>> BEGIN READING PASSAGE

Reason Number 2 to buy my book: Aside from three poems, none of the poetry in the entire collection has been published in any journal or chapbook.  By my count (and sets of haiku are counted as one) that's 42 entirely new and virtually unseen poems for you to read.  You see, part of my goal with this book was to publish a volume of poetry without the anxiety of basing my decisions on whether a poem had been published in a reputable journal.  I intentionally assembled the collection I wanted and revised work I had not ever submitted or work which had never been accepted for publication.  The three poems which were published?  They fit my needs, and that's why they are in the book.  This wasn't an attempt to thumb my nose at the poetry community or its standards.  It was about my own peace of mind as I came to terms with some of my own emotional and psychological needs and realities.

Reason Number 3 to buy my book:  Not to put too fine a point on it, but I think the title goes a long way to sell the book.  I mean, who doesn't a ripping good yarn?  Everybody loves a great tale, and nothing will keep you on the edges of your seat quite like landscape meditations.  When I was starting to look around for my next project, I asked myself what could top my foray into 19th Century Mormon Agrarian poetry, and landscape meditations just crashed into my consciousness like a freight train.  Haiku, haibun,  and aubades, oh my!  And look at that cover!  I designed the color scheme myself.  The book is divided by the four seasons, and I think you will be pleasantly surprised at the spin I put on them.  Well, that might be pushing it a bit, but this book really does have the potential to be one of the more unique books you will read this year, if for no reason there aren't too many people writing and publishing landscape meditation these days.

>> END READING PASSAGE
>> BEGIN COLLECTED DATA

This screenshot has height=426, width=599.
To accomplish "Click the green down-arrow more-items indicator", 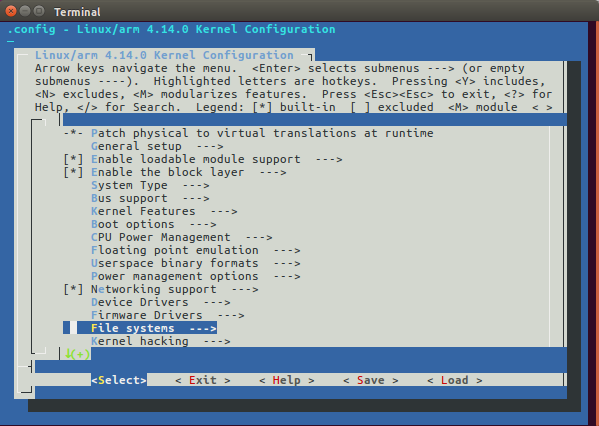I will [x=78, y=354].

>> END COLLECTED DATA

YOUR TASKS:
1. Copy word for word the part of the text about reasons to buy the poetry book between "Reason Number 2" and "needs and realities.", inclusive.
2. Write the next part of the text about reasons to buy the poetry book, picking up after its last sentence.

EXERCISE ANSWERS:
1.
Reason Number 2 to buy my book: Aside from three poems, none of the poetry in the entire collection has been published in any journal or chapbook.  By my count (and sets of haiku are counted as one) that's 42 entirely new and virtually unseen poems for you to read.  You see, part of my goal with this book was to publish a volume of poetry without the anxiety of basing my decisions on whether a poem had been published in a reputable journal.  I intentionally assembled the collection I wanted and revised work I had not ever submitted or work which had never been accepted for publication.  The three poems which were published?  They fit my needs, and that's why they are in the book.  This wasn't an attempt to thumb my nose at the poetry community or its standards.  It was about my own peace of mind as I came to terms with some of my own emotional and psychological needs and realities.

2.
There you have the first three reasons you should buy my book as soon as it becomes available. I will be back with more, even though, if you have been paying attention, are entirely superfluous.

Monday, April 6, 2015

Rejected AWP Panels

It's time again to let you in on the various AWP panel proposals I made and which were summarily rejected.  Here you go:


1.  Broet Lifestyles in Contemporary Writing:  How to maintain memberships in your college fraternity while trying to write feminist-sensitive poetry.


2.  Poetry Event Drinking etiquette for the Male:  How to maintain your buzz without turning into 'that guy.'


3.  Poetry Event Drinking etiquette for the Female:  How to maintain your buzz and avoid 'that guy.'


4.  The Ego Stroke:  How to garner attention and make it look unintentional (a refresher course).


5.  How to Maintain Your Dignity After an A-List poet Asks You For Your Name For The Third Time.

Thursday, April 2, 2015

Why I am [Still] Never Again Going to Submit to a Poetry Contest

I have talked about this before, but I think it bears repeating her, now, April 2015, NaPoWriMo. So, hang on and respond if you care to.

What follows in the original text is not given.